Recopiez à l'identique le passage du texte sur la Turquie et l'Europe qui s'ouvre sur les mots « Le thème est » et se clôt sur « en Europe ? ».

TEXTE FOURNI:
+ + + + +
Le thème est brûlant, les articles de journaux fourmillent sur la question, l’élargissement de l’Europe renvoie sans cesse à la question turque, et pourtant nous savons finalement peu de choses sur la Turquie et sur les Turcs.
La Turquie en Europe ?
Alexandra Monot résume d’emblée les enjeux de l’élargissement de l’Europe à la Turquie. Les questions sont :
géographiques (la définition conventionnelle des continents n’inclut que la rive ouest du Bosphore dans l’Europe),
politiques (...le poids de l’armée),
diplomatiques (peut-on refuser un pays qui est membre de l’OTAN depuis 1952, du Conseil de l’Europe depuis 1963, et d’une union douanière avec l’UE depuis 1996 ? Vu les relations privilégiées entre Berlin et Ankara, l’entrée de la Turquie ne signerait-elle pas la fin du couple franco-allemand ?),
religieuses (98 à 99% des Turcs sont musulmans ; le régime est laïc mais la laïcité est garantie par l’armée),
démographiques (avec 70 millions d’habitants aujourd’hui et 82 millions en 2015, la Turquie est en passe de devenir le pays le plus peuplé de l’Union si adhésion il y a),
économiques (le PNB/habitant de la Turquie est 4 fois inférieur à la moyenne européenne),
géostratégiques (l’élargissement à la Turquie rendrait l’Union européenne frontalière de la Géorgie, de l’Arménie, de l’Iran, de l’Irak et de la Syrie).
Tout cela, la presse n’a cessé de le répéter, sans pour autant approfondir notre connaissance du pays, de sa modernité et des représentations qu’on en a et que les Turcs ont de nous.
Comment est née la Turquie actuelle ?
+ + + + +
DONNÉES EXTRAITES:
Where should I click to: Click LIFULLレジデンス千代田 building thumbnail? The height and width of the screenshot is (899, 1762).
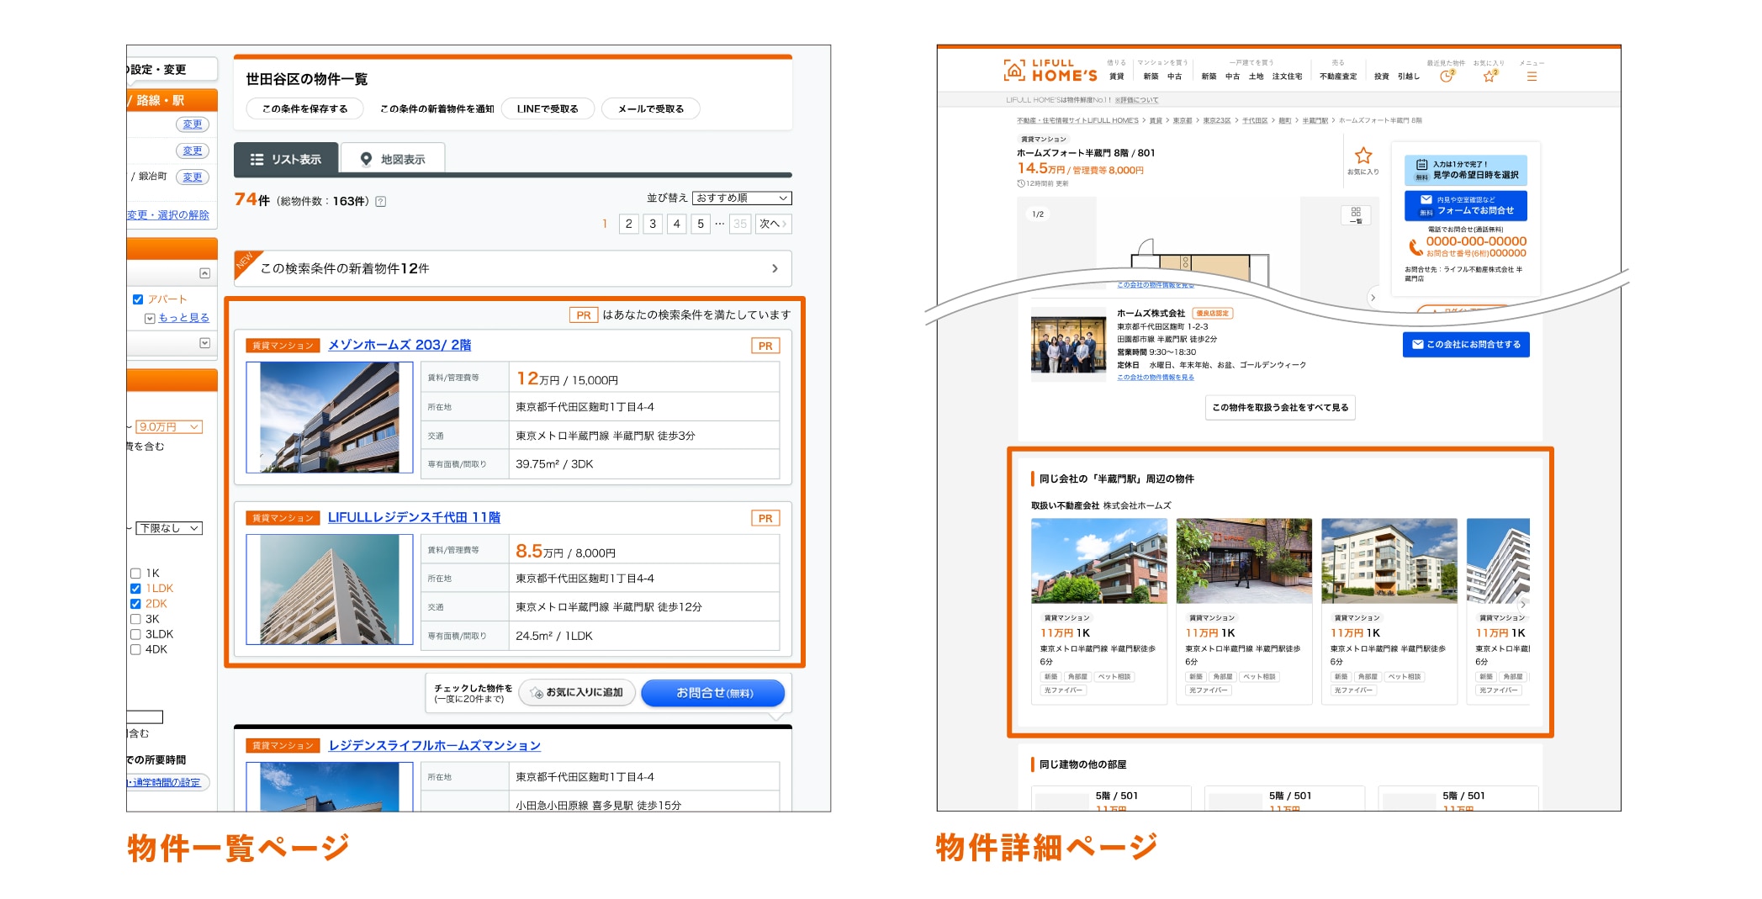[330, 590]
+ + + + +
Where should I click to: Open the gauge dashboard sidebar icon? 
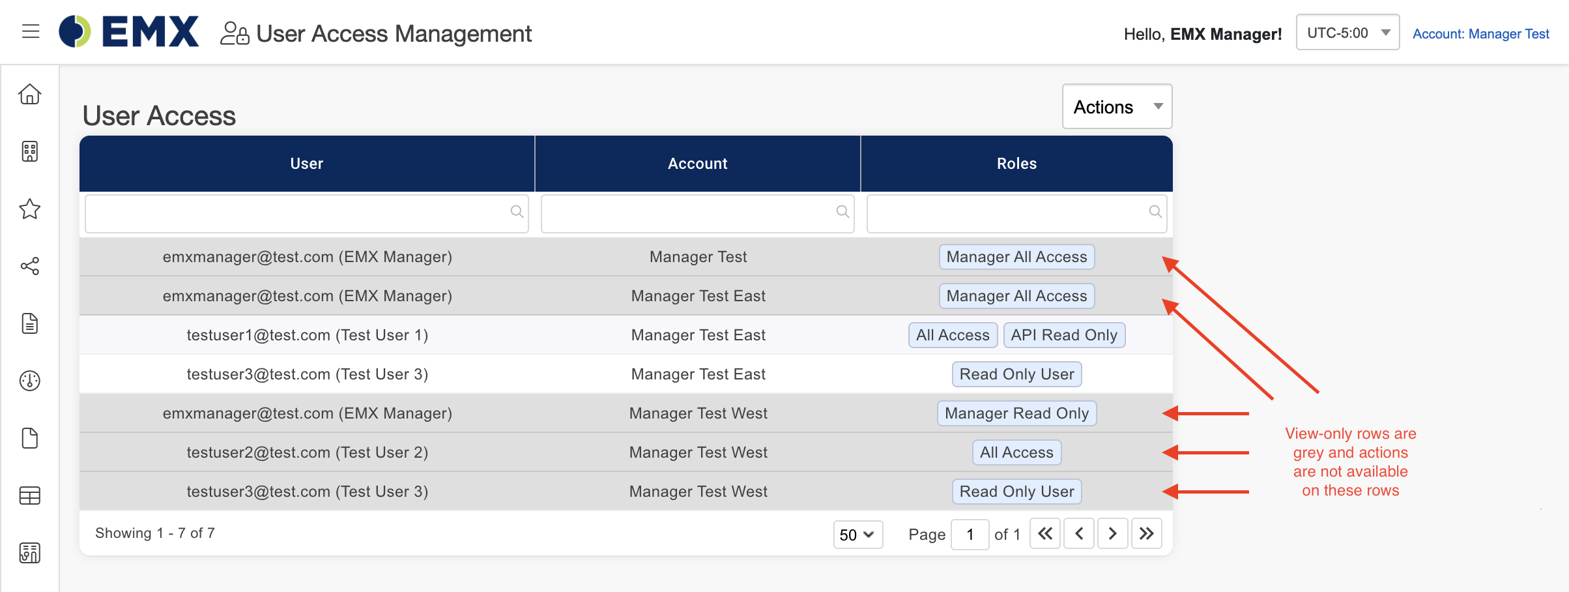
+ + + + +
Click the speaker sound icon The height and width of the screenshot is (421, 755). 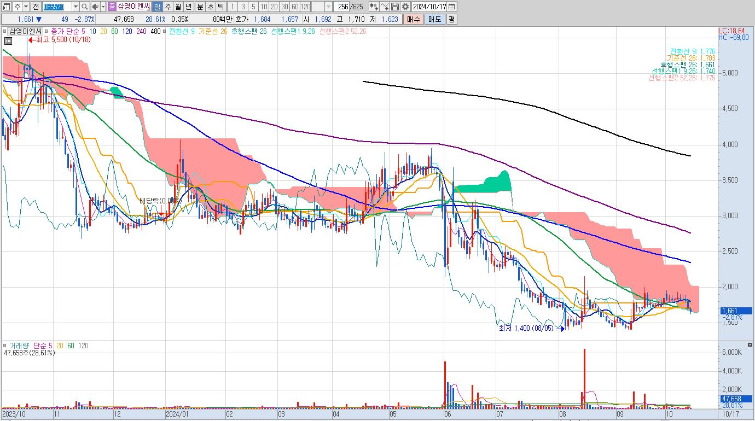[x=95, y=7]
+ + + + +
SOLUTION DU PROBLÈME:
Le thème est brûlant, les articles de journaux fourmillent sur la question, l’élargissement de l’Europe renvoie sans cesse à la question turque, et pourtant nous savons finalement peu de choses sur la Turquie et sur les Turcs.
La Turquie en Europe ?